Work instructions: Please lay out the records from the line with "Given: Select the 'от 9 месяцев' payback cell" to the line with "click(233, 374)", both included, as a JSON list of strings with one string per line. Skip blank lines and leave the pictures out.

══════════════════════════════

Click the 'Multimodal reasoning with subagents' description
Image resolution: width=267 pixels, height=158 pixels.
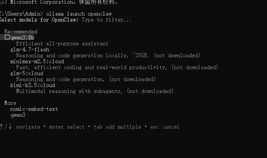[x=70, y=91]
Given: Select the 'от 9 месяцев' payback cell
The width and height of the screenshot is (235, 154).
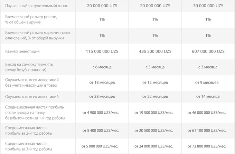Looking at the screenshot, I should tap(208, 83).
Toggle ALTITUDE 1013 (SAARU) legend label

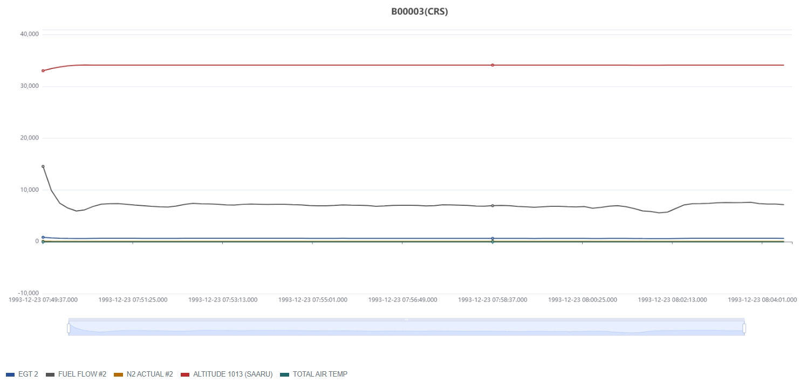click(233, 374)
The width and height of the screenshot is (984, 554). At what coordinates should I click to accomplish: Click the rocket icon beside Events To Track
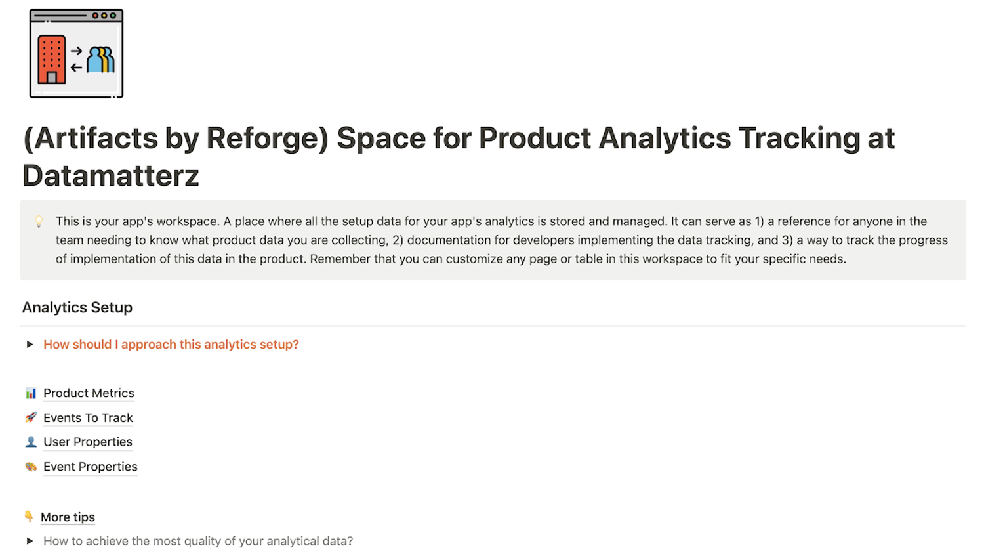[x=30, y=417]
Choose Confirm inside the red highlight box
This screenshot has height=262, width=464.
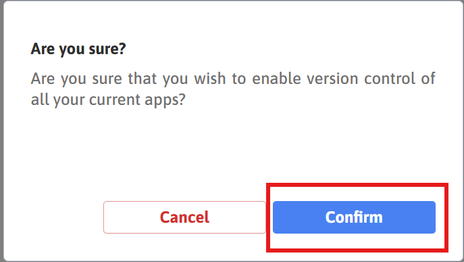point(354,217)
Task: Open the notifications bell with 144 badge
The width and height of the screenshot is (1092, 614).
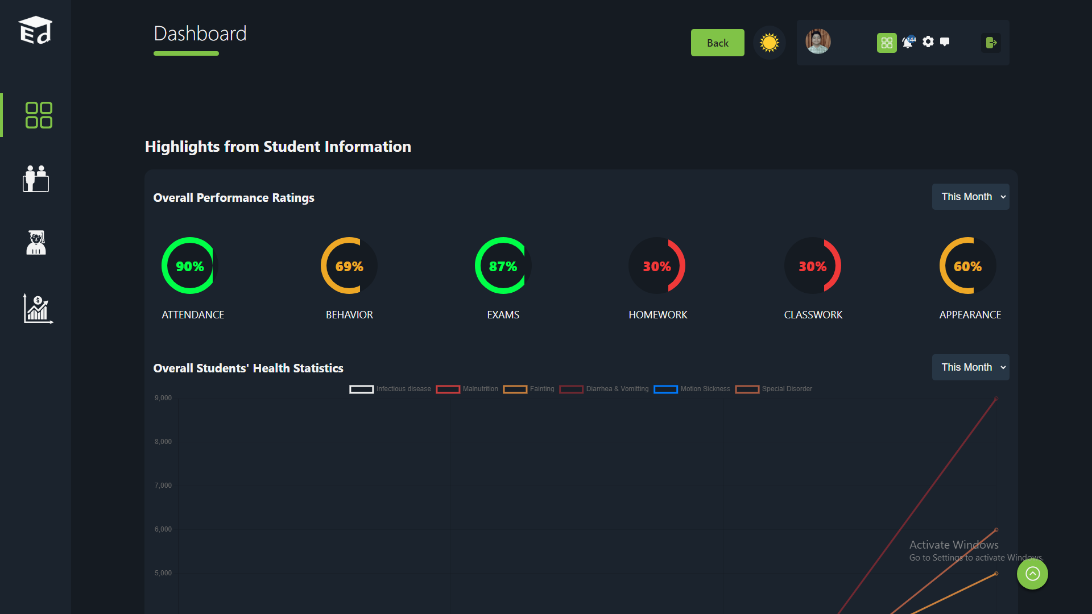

══════════════════════════════

Task answer:
[
  "Given: Select the 'от 9 месяцев' payback cell",
  "The width and height of the screenshot is (235, 154).",
  "Looking at the screenshot, I should tap(208, 83).",
  "Toggle ALTITUDE 1013 (SAARU) legend label",
  "click(233, 374)"
]